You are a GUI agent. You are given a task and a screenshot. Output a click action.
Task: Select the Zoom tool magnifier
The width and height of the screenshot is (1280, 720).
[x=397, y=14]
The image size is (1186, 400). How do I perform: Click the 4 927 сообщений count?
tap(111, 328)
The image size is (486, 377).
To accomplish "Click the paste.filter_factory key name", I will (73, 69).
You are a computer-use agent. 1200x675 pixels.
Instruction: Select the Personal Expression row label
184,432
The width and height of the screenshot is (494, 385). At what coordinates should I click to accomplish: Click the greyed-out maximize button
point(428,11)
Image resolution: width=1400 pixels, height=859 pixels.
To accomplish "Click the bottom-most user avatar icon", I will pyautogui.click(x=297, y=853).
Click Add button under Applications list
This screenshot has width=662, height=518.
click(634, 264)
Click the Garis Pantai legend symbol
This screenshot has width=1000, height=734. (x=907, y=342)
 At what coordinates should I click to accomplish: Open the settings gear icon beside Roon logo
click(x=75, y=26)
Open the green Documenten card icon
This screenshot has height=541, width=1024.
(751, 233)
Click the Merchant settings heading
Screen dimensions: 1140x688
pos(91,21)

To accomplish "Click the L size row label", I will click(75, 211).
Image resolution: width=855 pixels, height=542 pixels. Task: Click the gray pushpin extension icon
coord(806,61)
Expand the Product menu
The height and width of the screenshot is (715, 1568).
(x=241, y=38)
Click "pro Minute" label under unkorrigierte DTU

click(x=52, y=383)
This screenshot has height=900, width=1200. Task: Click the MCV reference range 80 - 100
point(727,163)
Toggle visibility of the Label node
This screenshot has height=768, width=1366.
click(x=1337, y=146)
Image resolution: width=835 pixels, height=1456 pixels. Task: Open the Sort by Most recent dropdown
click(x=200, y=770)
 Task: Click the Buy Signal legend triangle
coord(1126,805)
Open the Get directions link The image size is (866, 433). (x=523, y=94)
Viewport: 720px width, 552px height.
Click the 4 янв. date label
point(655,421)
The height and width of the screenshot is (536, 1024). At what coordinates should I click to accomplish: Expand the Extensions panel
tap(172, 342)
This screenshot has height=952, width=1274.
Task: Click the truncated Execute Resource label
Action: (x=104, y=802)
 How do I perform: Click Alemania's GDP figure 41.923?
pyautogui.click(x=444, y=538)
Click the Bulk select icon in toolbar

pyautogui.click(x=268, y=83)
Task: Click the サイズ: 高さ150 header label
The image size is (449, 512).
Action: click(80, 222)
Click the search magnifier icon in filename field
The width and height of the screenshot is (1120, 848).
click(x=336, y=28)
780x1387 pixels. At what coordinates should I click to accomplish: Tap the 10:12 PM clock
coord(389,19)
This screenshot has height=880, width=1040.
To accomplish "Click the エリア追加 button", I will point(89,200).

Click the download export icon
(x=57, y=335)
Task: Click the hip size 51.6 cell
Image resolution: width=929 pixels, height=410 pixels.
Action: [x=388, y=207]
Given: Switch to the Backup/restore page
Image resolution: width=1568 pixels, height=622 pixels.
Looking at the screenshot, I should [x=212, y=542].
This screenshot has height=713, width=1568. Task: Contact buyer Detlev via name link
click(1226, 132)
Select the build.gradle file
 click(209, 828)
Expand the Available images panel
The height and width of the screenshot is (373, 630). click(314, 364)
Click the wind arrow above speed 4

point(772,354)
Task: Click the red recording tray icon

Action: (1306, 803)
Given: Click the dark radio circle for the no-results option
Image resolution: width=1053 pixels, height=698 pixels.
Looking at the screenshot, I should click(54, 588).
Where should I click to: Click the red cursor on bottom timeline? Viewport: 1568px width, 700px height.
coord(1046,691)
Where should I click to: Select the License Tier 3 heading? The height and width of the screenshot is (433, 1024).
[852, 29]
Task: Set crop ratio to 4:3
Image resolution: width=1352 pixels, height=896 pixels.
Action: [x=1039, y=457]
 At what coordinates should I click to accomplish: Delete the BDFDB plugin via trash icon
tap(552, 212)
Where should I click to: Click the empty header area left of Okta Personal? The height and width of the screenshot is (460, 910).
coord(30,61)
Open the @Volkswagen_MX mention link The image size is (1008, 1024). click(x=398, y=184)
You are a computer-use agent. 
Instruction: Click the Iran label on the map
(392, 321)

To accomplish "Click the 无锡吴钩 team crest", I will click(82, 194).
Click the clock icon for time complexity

________

▸ **Short problem**:
Recast the material above as a JSON list of strings, with each line as its own string and every blank line left out.

▸ **Solved exercise**:
[
  "You are a GUI agent. You are given a task and a screenshot. Output a click action.",
  "Task: Select the Zoom tool magnifier",
  "The width and height of the screenshot is (1280, 720).",
  "[x=397, y=14]",
  "The image size is (1186, 400). How do I perform: Click the 4 927 сообщений count?",
  "tap(111, 328)",
  "The image size is (486, 377).",
  "To accomplish \"Click the paste.filter_factory key name\", I will (73, 69).",
  "You are a computer-use agent. 1200x675 pixels.",
  "Instruction: Select the Personal Expression row label",
  "184,432",
  "The width and height of the screenshot is (494, 385). At what coordinates should I click to accomplish: Click the greyed-out maximize button",
  "point(428,11)",
  "Image resolution: width=1400 pixels, height=859 pixels.",
  "To accomplish \"Click the bottom-most user avatar icon\", I will pyautogui.click(x=297, y=853).",
  "Click Add button under Applications list",
  "This screenshot has width=662, height=518.",
  "click(634, 264)",
  "Click the Garis Pantai legend symbol",
  "This screenshot has width=1000, height=734. (x=907, y=342)",
  " At what coordinates should I click to accomplish: Open the settings gear icon beside Roon logo",
  "click(x=75, y=26)",
  "Open the green Documenten card icon",
  "This screenshot has height=541, width=1024.",
  "(751, 233)",
  "Click the Merchant settings heading",
  "Screen dimensions: 1140x688",
  "pos(91,21)",
  "To accomplish \"Click the L size row label\", I will click(75, 211).",
  "Image resolution: width=855 pixels, height=542 pixels. Task: Click the gray pushpin extension icon",
  "coord(806,61)",
  "Expand the Product menu",
  "The height and width of the screenshot is (715, 1568).",
  "(x=241, y=38)",
  "Click \"pro Minute\" label under unkorrigierte DTU",
  "click(x=52, y=383)",
  "This screenshot has height=900, width=1200. Task: Click the MCV reference range 80 - 100",
  "point(727,163)",
  "Toggle visibility of the Label node",
  "This screenshot has height=768, width=1366.",
  "click(x=1337, y=146)",
  "Image resolution: width=835 pixels, height=1456 pixels. Task: Open the Sort by Most recent dropdown",
  "click(x=200, y=770)",
  " Task: Click the Buy Signal legend triangle",
  "coord(1126,805)",
  "Open the Get directions link The image size is (866, 433). (x=523, y=94)",
  "Viewport: 720px width, 552px height.",
  "Click the 4 янв. date label",
  "point(655,421)",
  "The height and width of the screenshot is (536, 1024). At what coordinates should I click to accomplish: Expand the Extensions panel",
  "tap(172, 342)",
  "This screenshot has height=952, width=1274.",
  "Task: Click the truncated Execute Resource label",
  "Action: (x=104, y=802)",
  " How do I perform: Click Alemania's GDP figure 41.923?",
  "pyautogui.click(x=444, y=538)",
  "Click the Bulk select icon in toolbar",
  "pyautogui.click(x=268, y=83)",
  "Task: Click the サイズ: 高さ150 header label",
  "The image size is (449, 512).",
  "Action: click(80, 222)",
  "Click the search magnifier icon in filename field",
  "The width and height of the screenshot is (1120, 848).",
  "click(x=336, y=28)",
  "780x1387 pixels. At what coordinates should I click to accomplish: Tap the 10:12 PM clock",
  "coord(389,19)",
  "This screenshot has height=880, width=1040.",
  "To accomplish \"Click the エリア追加 button\", I will point(89,200).",
  "Click the download export icon",
  "(x=57, y=335)",
  "Task: Click the hip size 51.6 cell",
  "Image resolution: width=929 pixels, height=410 pixels.",
  "Action: [x=388, y=207]",
  "Given: Switch to the Backup/restore page",
  "Image resolution: width=1568 pixels, height=622 pixels.",
  "Looking at the screenshot, I should [x=212, y=542].",
  "This screenshot has height=713, width=1568. Task: Contact buyer Detlev via name link",
  "click(1226, 132)",
  "Select the build.gradle file",
  " click(209, 828)",
  "Expand the Available images panel",
  "The height and width of the screenshot is (373, 630). click(314, 364)",
  "Click the wind arrow above speed 4",
  "point(772,354)",
  "Task: Click the red recording tray icon",
  "Action: (1306, 803)",
  "Given: Click the dark radio circle for the no-results option",
  "Image resolution: width=1053 pixels, height=698 pixels.",
  "Looking at the screenshot, I should click(54, 588).",
  "Where should I click to: Click the red cursor on bottom timeline? Viewport: 1568px width, 700px height.",
  "coord(1046,691)",
  "Where should I click to: Select the License Tier 3 heading? The height and width of the screenshot is (433, 1024).",
  "[852, 29]",
  "Task: Set crop ratio to 4:3",
  "Image resolution: width=1352 pixels, height=896 pixels.",
  "Action: [x=1039, y=457]",
  " At what coordinates should I click to accomplish: Delete the BDFDB plugin via trash icon",
  "tap(552, 212)",
  "Where should I click to: Click the empty header area left of Okta Personal? The height and width of the screenshot is (460, 910).",
  "coord(30,61)",
  "Open the @Volkswagen_MX mention link The image size is (1008, 1024). click(x=398, y=184)",
  "You are a computer-use agent. ",
  "Instruction: Click the Iran label on the map",
  "(392, 321)",
  "To accomplish \"Click the 无锡吴钩 team crest\", I will click(82, 194).",
  "Click the clock icon for time complexity"
]